Hans-Joachim Voth and Jonathan Hersh estimate that the introduction of coffee and sugar led to a 10% increase in welfare. They say that the stagnant wages before 1800 is a distortion caused by the exclusion of these goods from price indexes. Their method of estimation seems very interesting. Two phrases:
"Half of all spending was on beer and bread, and fully three-quarters of all calories came from these two sources alone."
"The reason why seemingly mundane goods like sugar, coffee and tea made a big difference to living standards is that life was not just “nasty, brutish, and short” at their time of introduction – it was also (in culinary terms) grey, boring, and bland."

Wednesday, September 2, 2009

I will not tag this post as "Humor"

Via Mankiw

Napoleon in Russia

Drawn by Charles Minard (1869), the thickness of the lines indicates the size of Napoleon's army on his way to Moscow (1812-1813). Quite macabre, but it is a beautiful graph anyway.

Wednesday, August 12, 2009

Salsa Dancing into the Social Sciences: Research in an Age of Info-glut

Following Tyler Cowen's suggestion, I bought Salsa Dancing into the Social Sciences: Research in an Age of Info-glut at Amazon.
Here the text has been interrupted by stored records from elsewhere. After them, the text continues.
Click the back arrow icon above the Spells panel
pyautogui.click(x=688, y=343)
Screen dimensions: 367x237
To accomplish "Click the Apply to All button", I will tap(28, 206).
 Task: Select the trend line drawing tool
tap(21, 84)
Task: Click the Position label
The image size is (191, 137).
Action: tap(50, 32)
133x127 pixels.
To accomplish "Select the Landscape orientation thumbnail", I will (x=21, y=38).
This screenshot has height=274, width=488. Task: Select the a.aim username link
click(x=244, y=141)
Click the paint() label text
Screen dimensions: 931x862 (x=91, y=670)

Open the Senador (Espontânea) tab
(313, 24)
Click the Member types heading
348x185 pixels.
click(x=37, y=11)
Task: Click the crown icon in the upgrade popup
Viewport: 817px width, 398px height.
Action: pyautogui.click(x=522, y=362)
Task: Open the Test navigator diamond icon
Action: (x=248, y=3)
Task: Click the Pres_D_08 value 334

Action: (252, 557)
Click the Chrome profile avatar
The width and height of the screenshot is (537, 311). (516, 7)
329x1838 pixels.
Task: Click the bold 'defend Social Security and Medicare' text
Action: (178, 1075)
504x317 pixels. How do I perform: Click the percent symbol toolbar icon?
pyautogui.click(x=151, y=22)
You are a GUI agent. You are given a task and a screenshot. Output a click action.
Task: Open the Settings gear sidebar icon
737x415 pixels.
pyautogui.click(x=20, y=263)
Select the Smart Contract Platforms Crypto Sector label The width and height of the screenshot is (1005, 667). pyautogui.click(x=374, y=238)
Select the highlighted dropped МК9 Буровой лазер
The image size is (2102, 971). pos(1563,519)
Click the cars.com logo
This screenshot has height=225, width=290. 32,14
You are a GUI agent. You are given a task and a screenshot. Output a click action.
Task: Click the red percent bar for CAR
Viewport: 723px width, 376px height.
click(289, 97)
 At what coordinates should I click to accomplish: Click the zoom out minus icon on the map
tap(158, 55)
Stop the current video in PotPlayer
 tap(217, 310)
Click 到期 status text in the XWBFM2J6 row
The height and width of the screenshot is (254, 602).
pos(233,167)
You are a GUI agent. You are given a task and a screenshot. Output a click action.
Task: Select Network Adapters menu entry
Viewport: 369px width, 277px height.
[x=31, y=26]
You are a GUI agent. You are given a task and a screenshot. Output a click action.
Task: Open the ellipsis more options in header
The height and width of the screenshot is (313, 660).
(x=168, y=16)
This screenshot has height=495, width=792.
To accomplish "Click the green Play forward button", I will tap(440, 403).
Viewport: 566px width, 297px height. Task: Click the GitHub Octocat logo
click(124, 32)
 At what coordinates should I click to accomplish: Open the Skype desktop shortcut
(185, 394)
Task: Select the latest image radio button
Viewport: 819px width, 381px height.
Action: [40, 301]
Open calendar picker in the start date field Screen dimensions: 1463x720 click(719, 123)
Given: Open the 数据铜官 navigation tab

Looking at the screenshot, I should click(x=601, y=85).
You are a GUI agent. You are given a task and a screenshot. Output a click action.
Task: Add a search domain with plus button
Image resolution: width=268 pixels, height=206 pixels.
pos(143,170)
When it arrived, I sadly realized that it had no tables, graphs or equation and it was full of references to Foucault.
To my own suprise, I loved the book. It is an amazing guide to serious qualitative research in the social sciences and Kristin Luker is a terrific writer. Strongly recommended.

Tuesday, August 11, 2009

Wednesday, August 5, 2009

Do not complain when you are stuck on an airport

In 1850:
- The cost of a coast to coast trip in the USA was around US$200 (about US$ 5000 in 2008 dollars), around half of the income of an unskilled worker. The trip took between 4 and 6 months. (On the other hand, a ticket from Sweden to New York was around US$ 17-25 and took less than a couple of months.)
Source: Clay, Karen e Jones, Randall Jones. Migration to Riches from the California Gold Rush. The Journal of Economic History, v.68, n.4, Dec 2008, p. 997-1027

Saturday, July 18, 2009

On vacation

A two-week break. I am going to be off-line, unplugged and disconnected until the end of July.
All the best!

Wednesday, July 15, 2009

French Revolution and Napoleon as natural experiments

Acemoglu, Cantoni, Johnson e Robinson state that the regions invaded by the French grew faster than other areas . ( Maybe an Olsonian mechanism could explain this fact...)
BTW, bon 14 juillet à tous!

Sunday, July 12, 2009

Jeffrey Williamson talks

The scholar talks about the crucial themes on economic history: long term growth, globalization(s), divergence/convergence, immigration, and everything else.

(The editors of the journal also publish the blog Oxonomics.)

Friday, July 3, 2009

The José Mindlin Library on Brazil

Tons of rare books and manuscripts are available on-line. The site is in Portuguese, but there are several documents in English, French and German.